Cette citation illustre également la volonté incessante de l’auteur de nous faire rire : il décrit un monde horrible, mais ne prend que des exemples drôles et use abondamment des comiques de situation. Si certains comparent ce roman à 1984, ne vous attendez pas à pleurer ou à trembler d’effroi. Non, vous allez rire tant et plus.

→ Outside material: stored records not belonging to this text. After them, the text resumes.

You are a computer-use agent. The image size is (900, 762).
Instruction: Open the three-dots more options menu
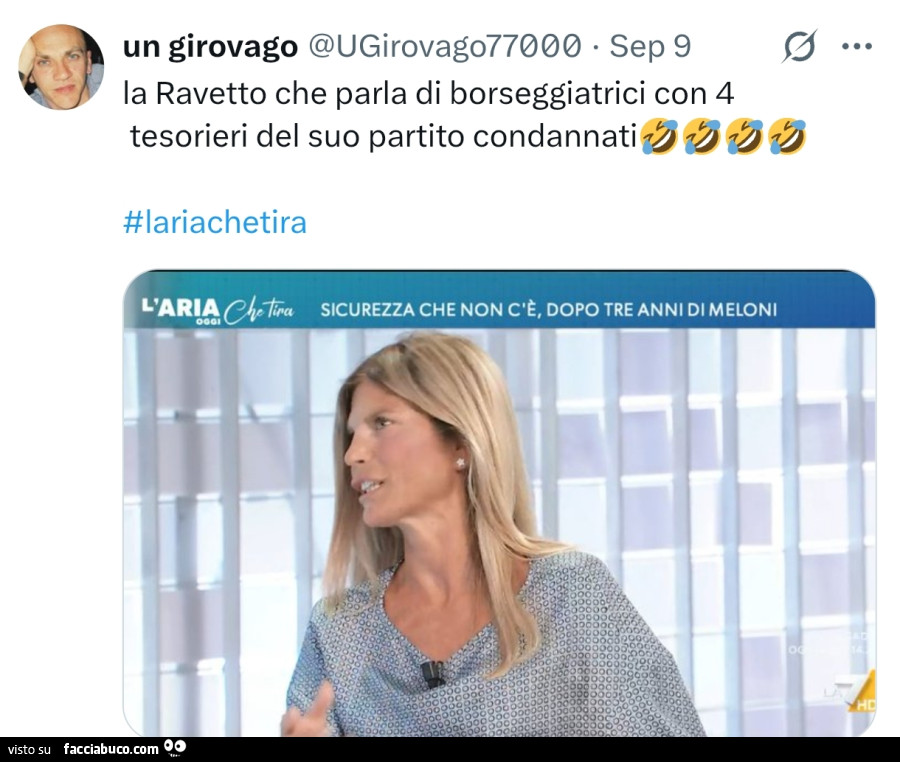[856, 46]
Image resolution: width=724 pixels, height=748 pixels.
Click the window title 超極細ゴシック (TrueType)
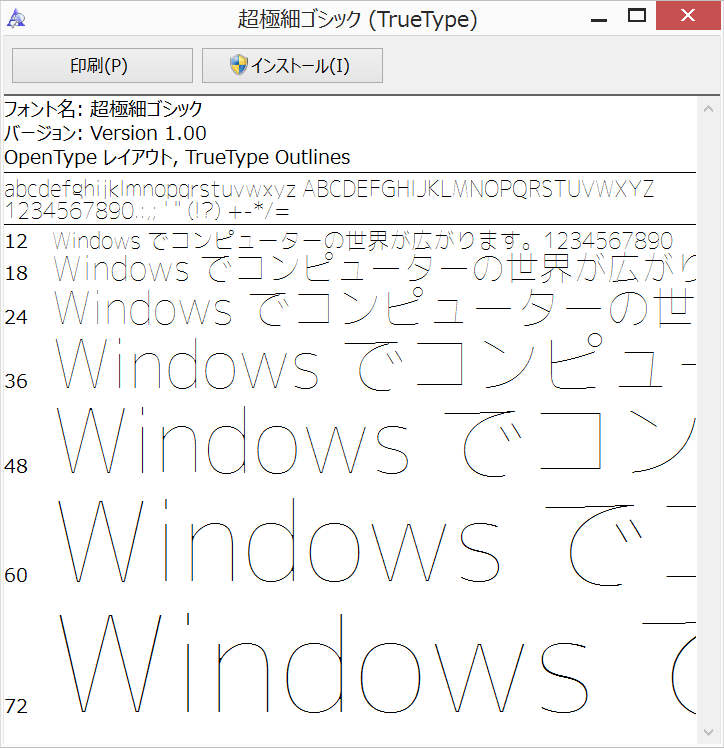pos(357,18)
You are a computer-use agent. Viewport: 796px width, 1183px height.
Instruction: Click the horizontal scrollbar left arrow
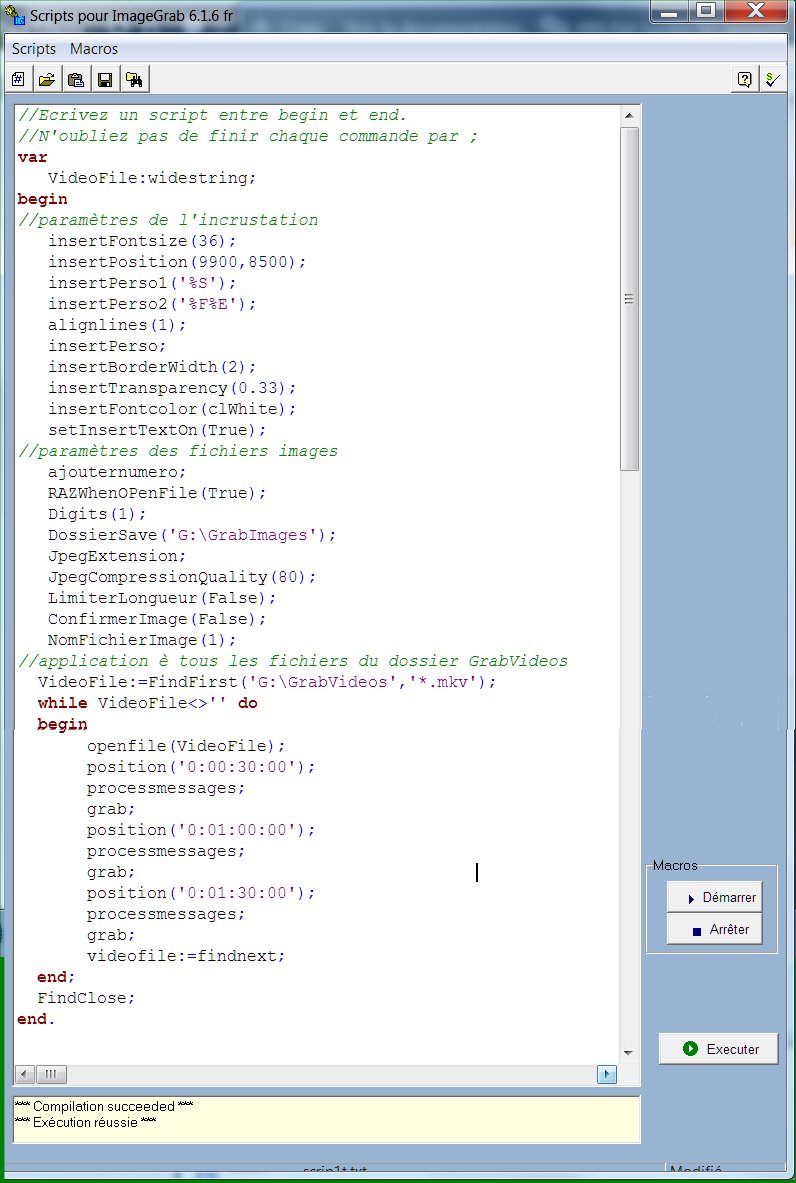pyautogui.click(x=24, y=1074)
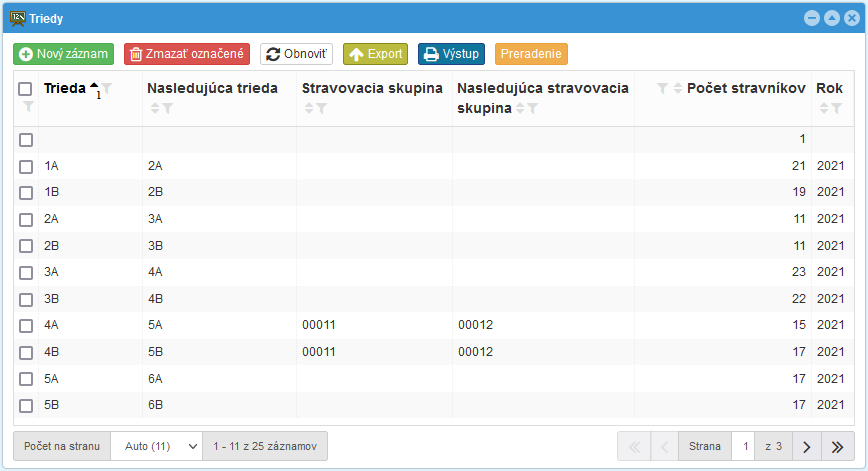Click the page number input field
The image size is (868, 471).
[x=743, y=446]
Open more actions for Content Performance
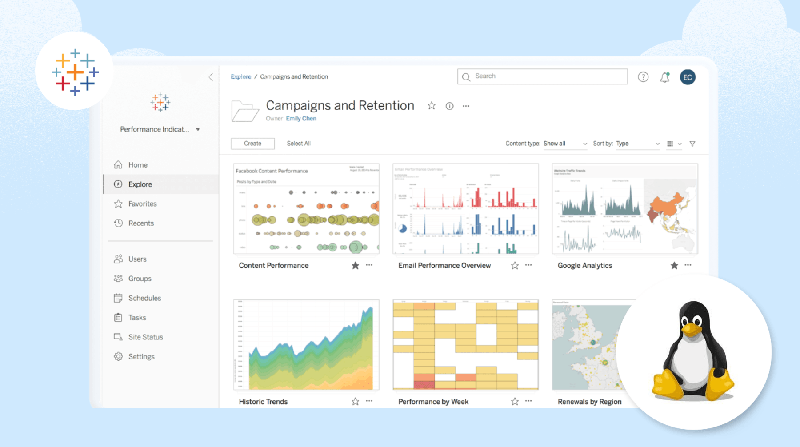The height and width of the screenshot is (447, 800). click(x=369, y=266)
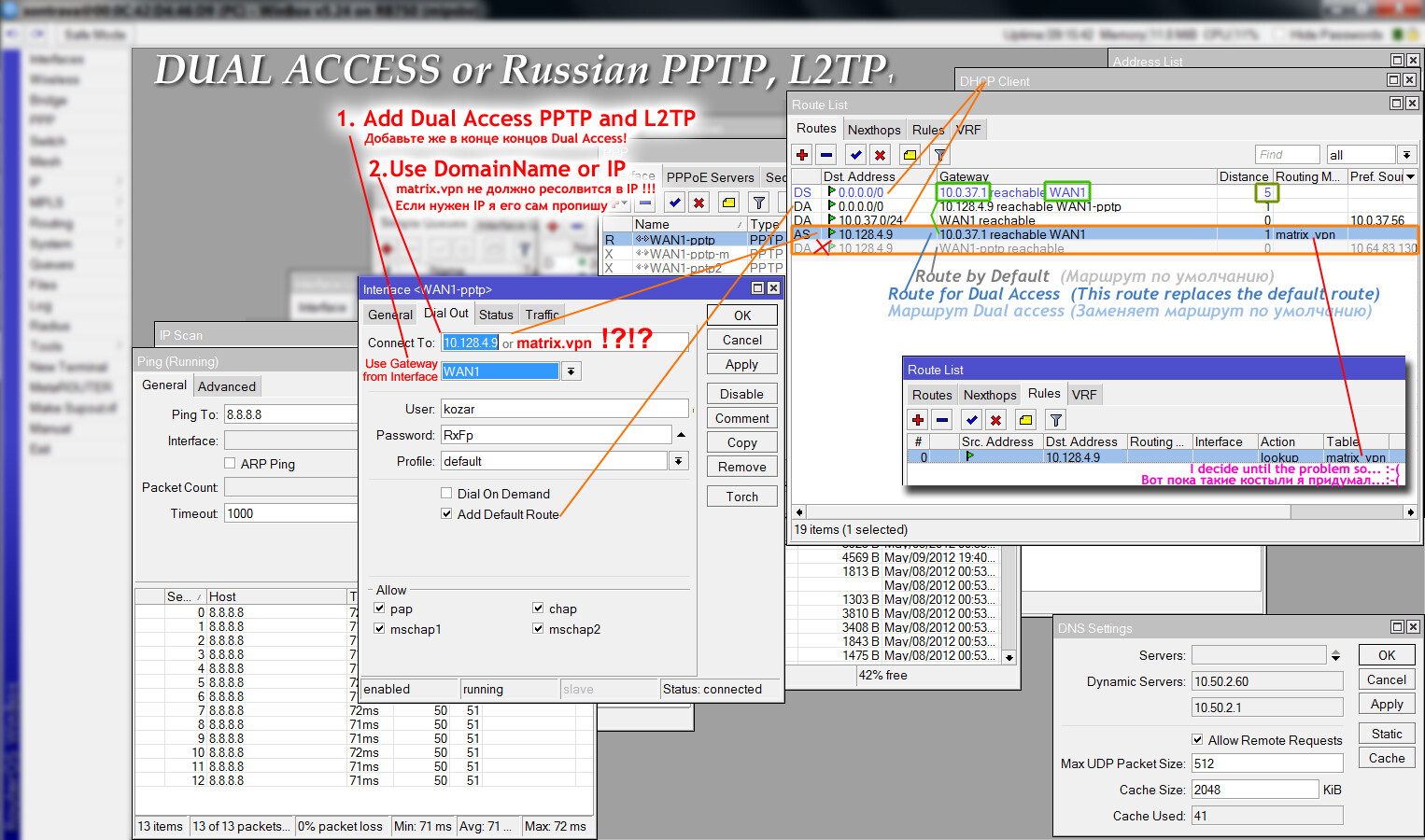Click the Torch button
Viewport: 1425px width, 840px height.
tap(741, 496)
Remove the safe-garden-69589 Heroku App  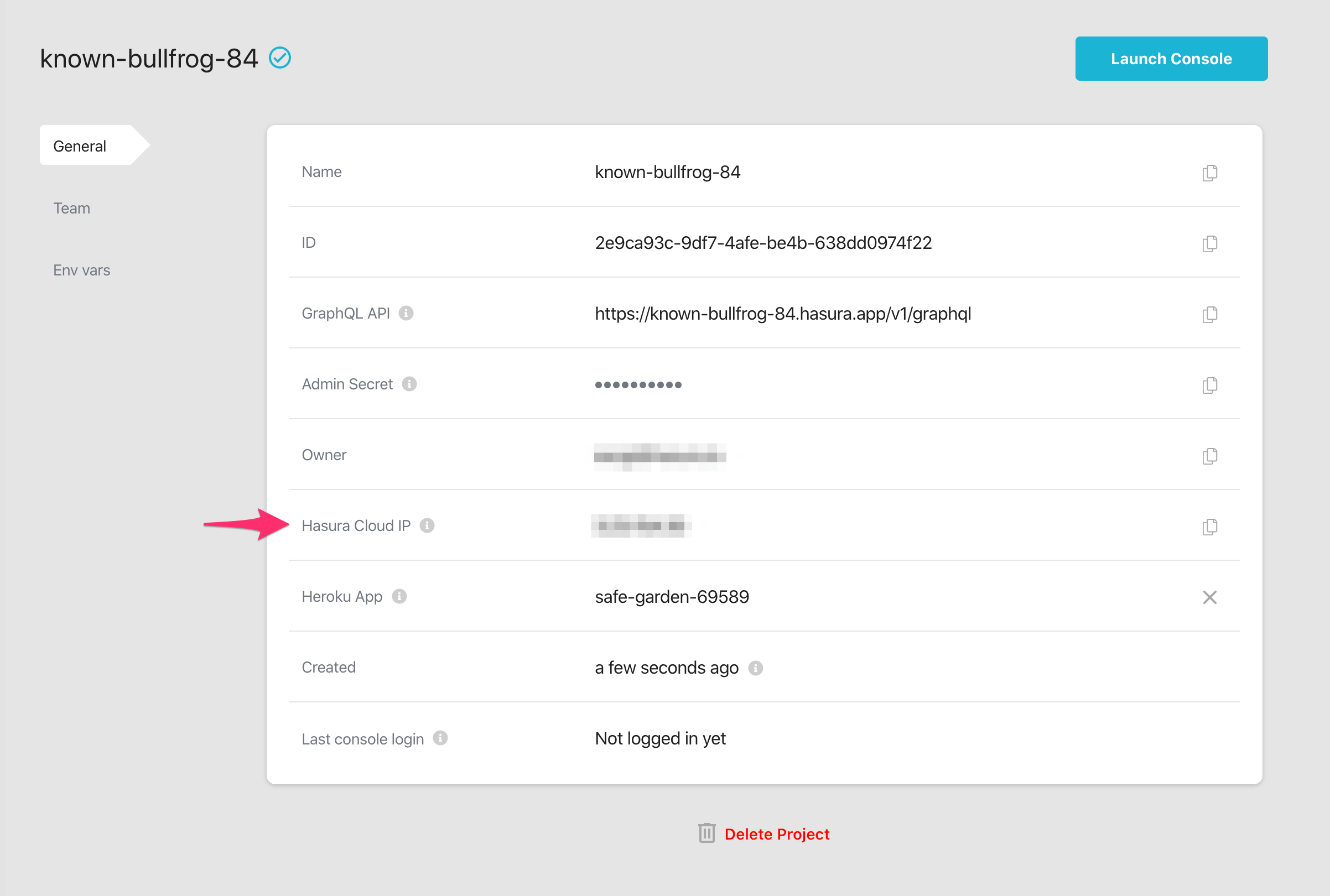click(1209, 597)
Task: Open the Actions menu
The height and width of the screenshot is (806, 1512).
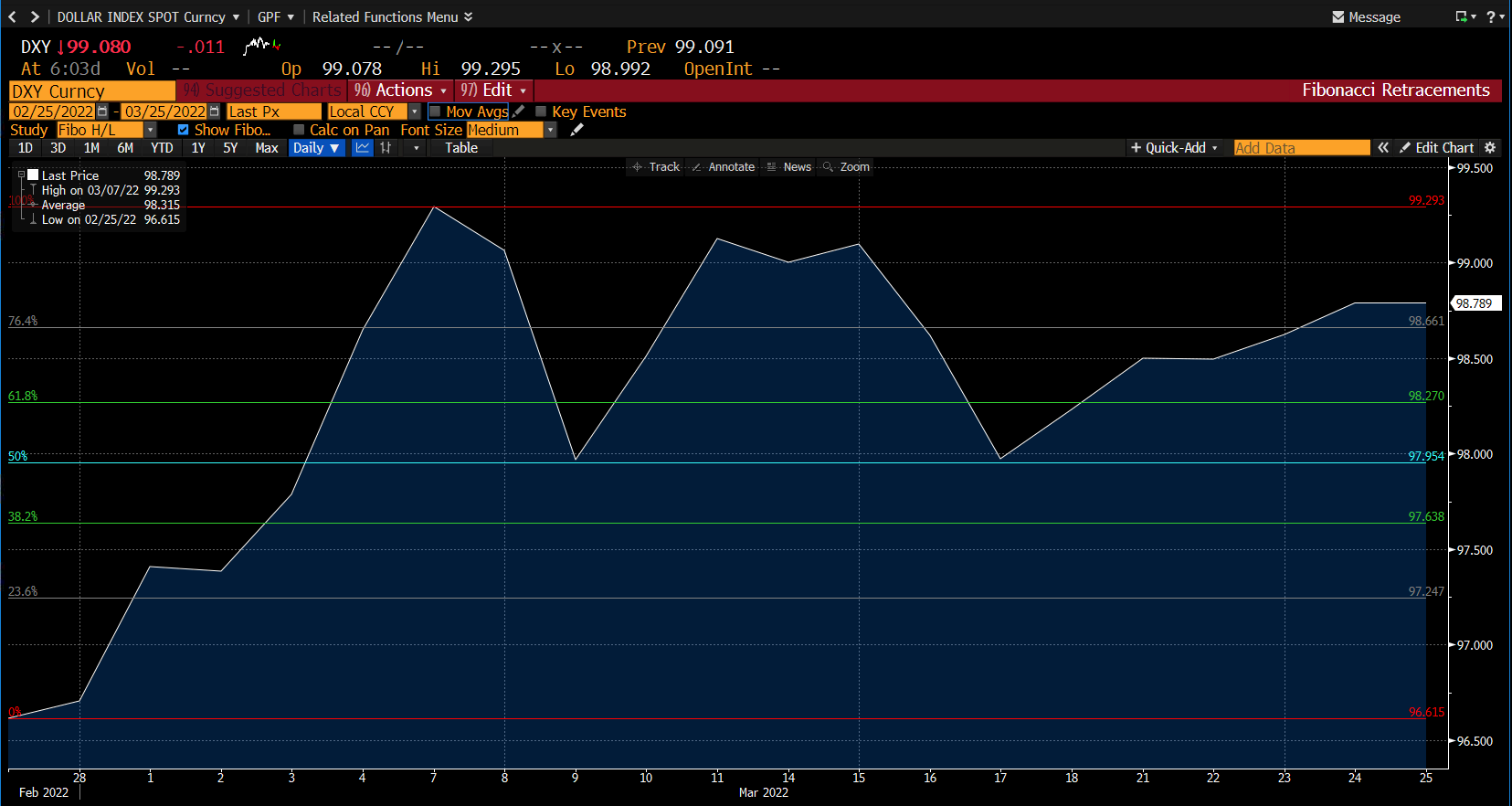Action: [x=401, y=90]
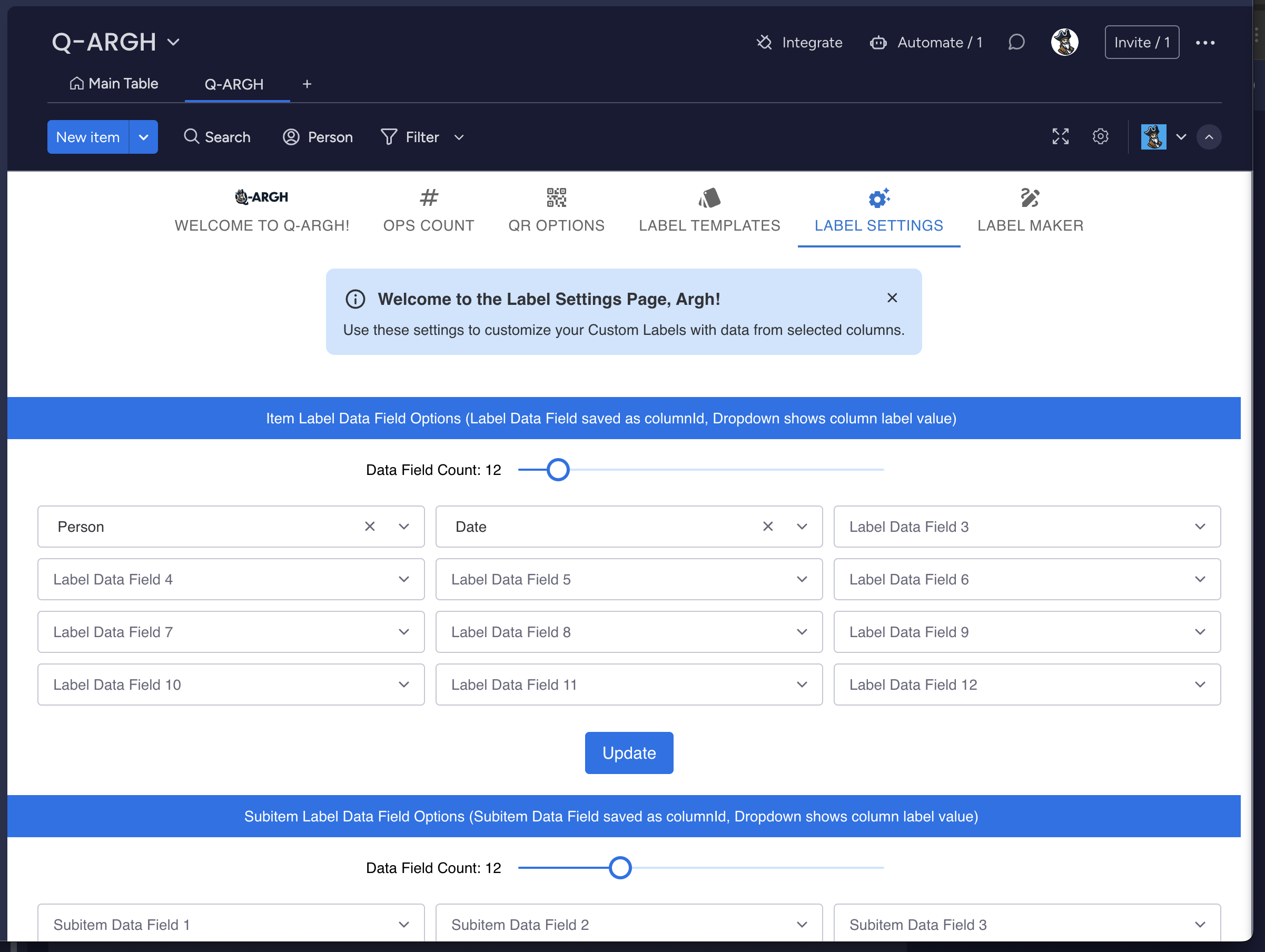Click the LABEL SETTINGS gear icon
Image resolution: width=1265 pixels, height=952 pixels.
click(x=878, y=198)
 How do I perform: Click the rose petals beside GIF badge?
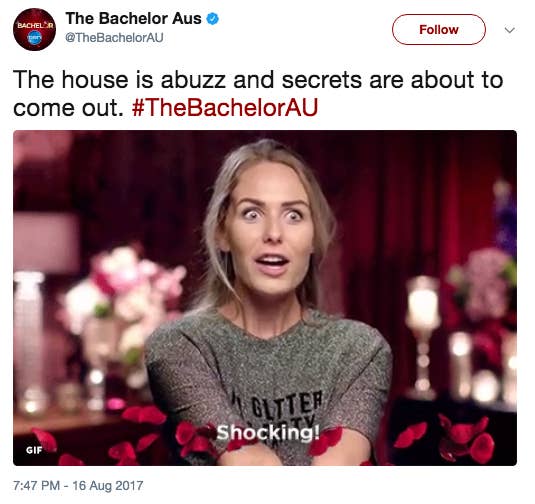(46, 440)
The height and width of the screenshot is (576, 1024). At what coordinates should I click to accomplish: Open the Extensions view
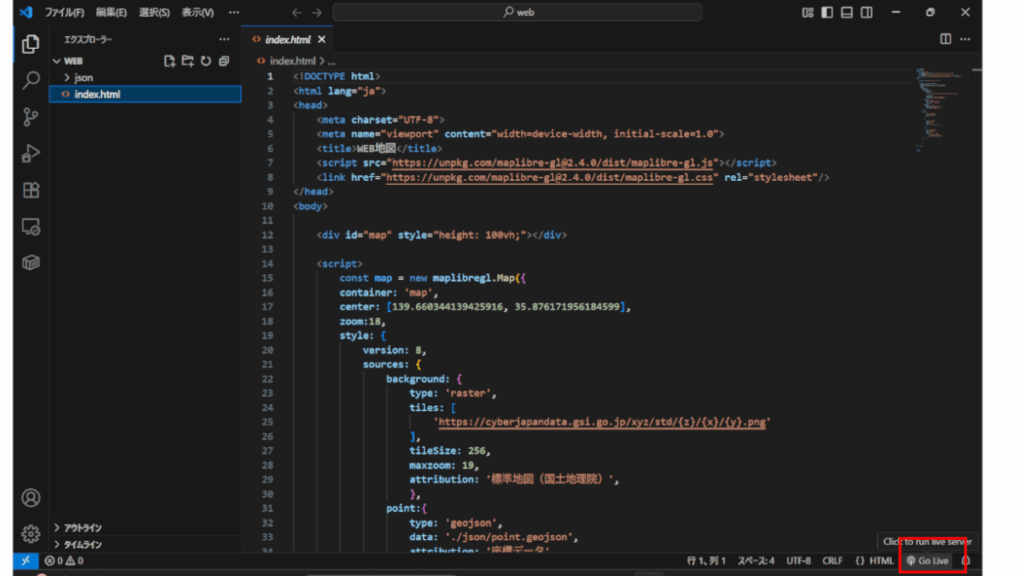31,190
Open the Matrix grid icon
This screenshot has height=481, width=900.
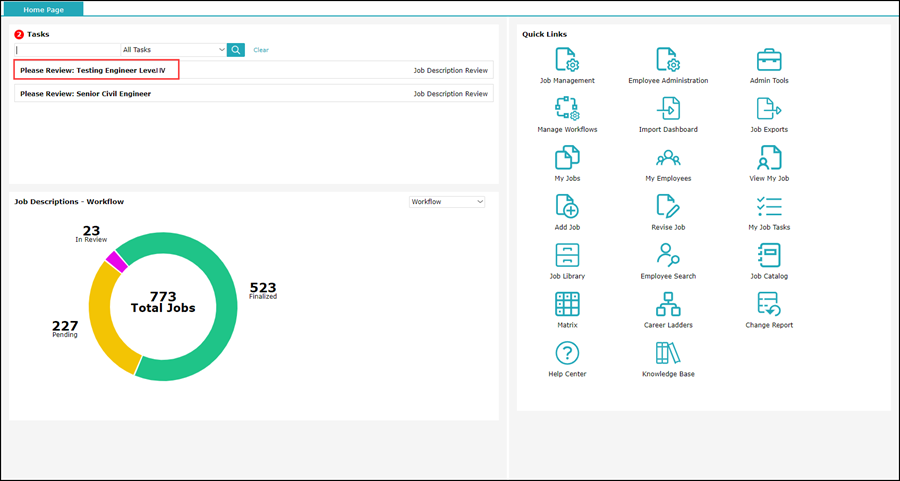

L’auteur choisit d’emprunter des éléments de langage aux contes. Ceci transparaît à la fois dans la narration (un narrateur extérieur, qui nous raconte une histoire au passé, interrompue de temps à autre par des dialogues) et par des éléments fantastiques (Indriði se fait par exemple engloutir par un loup, duquel on peut s’enfuir en ouvrant la fermeture Eclair du ventre). Ce rapprochement avec le conte nous place auprès de la cheminée : c’est notre grand-mère qui nous raconte une histoire effrayante, celle qui pourrait nous arriver si on ne prend pas soin de notre société. Ce roman nous met en garde, en garde contre les dérives du libéralisme, mais aussi contre la difficulté à maîtriser le développement des idées. Car tout cela est sorti de la tête d’un seul homme – LoveStar – qui se décrit lui-même comme étant incapable de ne pas développer une idée une fois qu'il l'a en tête.
Un roman fabuleux, que je suis vraiment heureux d’avoir croisé. La langue est agréable, et l’aspect comique – mais aussi cynique – de la narration permet de regarder le pire tout en gardant le sourire. Il est en effet agréable de lire une dystopie sans ressentir une angoisse et une tristesse permanente à l’égard du destin des personnages. C’est la force de ce roman : il constitue une mise en garde, propre à la dystopie, tout en amusant le lecteur.